Oscar Wilde, whose flamboyant behaviour scandalised Britain in the 19th century, has won an endorsement from the Vatican.

L'Osservatore Romano, the Vatican's official newspaper, yesterday declared that the author of The Importance of Being Earnest was more than "an aesthete and a lover of the ephemeral".

In a review of a new book about him, the paper said Wilde was: "one of the personalities of the 19th century who most lucidly analysed the modern world in its disturbing as well as its positive aspects".

While acknowledging that Wilde was a rebel who delighted in shocking Victorian England, L'Osservatore said he was also a profound thinker who spent his professional life asking "what was true and what was false".

Two years ago, some of Wilde's best known aphorisms were included in a book of witticisms for Christians collated by the Vatican's head of protocol, Father Leonardo Sapienza. The book includes: "I can resist everything except temptation", and: "The only way to get rid of temptation is to yield to it."

Fr Sapienza said that although Wilde had lived "somewhat scandalously", he had written some "razor-sharp maxims" which carried an important moral message.

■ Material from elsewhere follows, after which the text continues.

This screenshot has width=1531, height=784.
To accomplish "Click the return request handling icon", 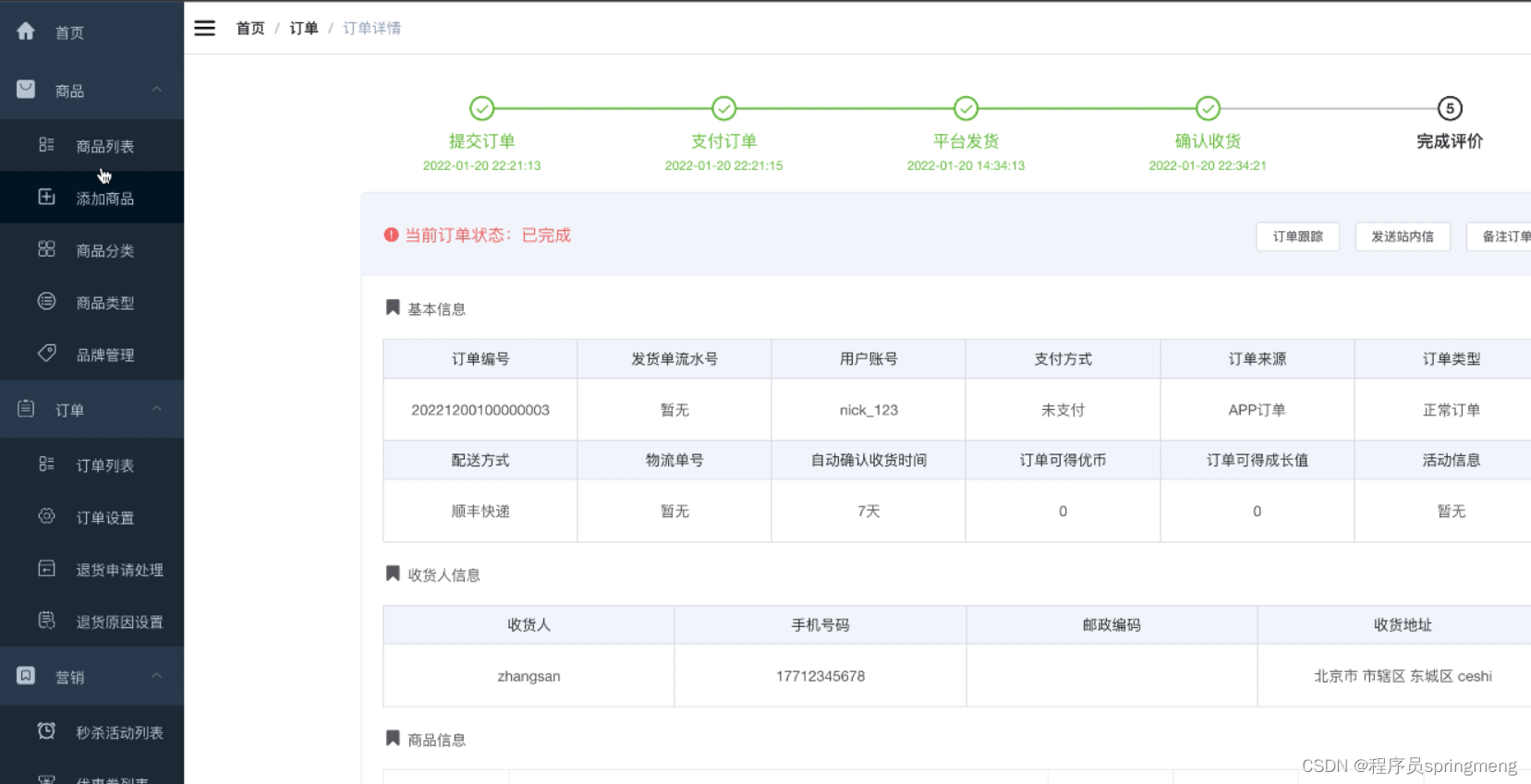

Wilde married Constance Lloyd in 1884 and they had two sons, but in 1891 he began a relationship with the much younger Lord Alfred Douglas.

In April 1895, Wilde sued Douglas's father, the Marquis of Queensberry, for libel, after the Marquis had accused him of being homosexual. Wilde lost and, after salacious details of his private life were revealed during the trial, was arrested and tried for gross indecency. He was sentenced to two years of hard labour in Reading Gaol.

Wilde had always been interested in Catholicism. In 1877, as a young man while on a visit to Italy, he had secured an audience with Pope Pius IX. During his time in prison he read the works of St Augustine, Dante, and Newman. When he was released in 1897, with his reputation destroyed and in frail health, he moved to Paris and was baptised into the Catholic Church shortly before he died, three years later.

L'Osservatore Romano described the writer's conversion as a "long and difficult path" to the Promised Land - "a path which led him to convert to Catholicism, a religion which, as he remarked in one of his more acute and paradoxical aphorisms, was 'for saints and sinners alone - for respectable people, the Anglican Church will do'".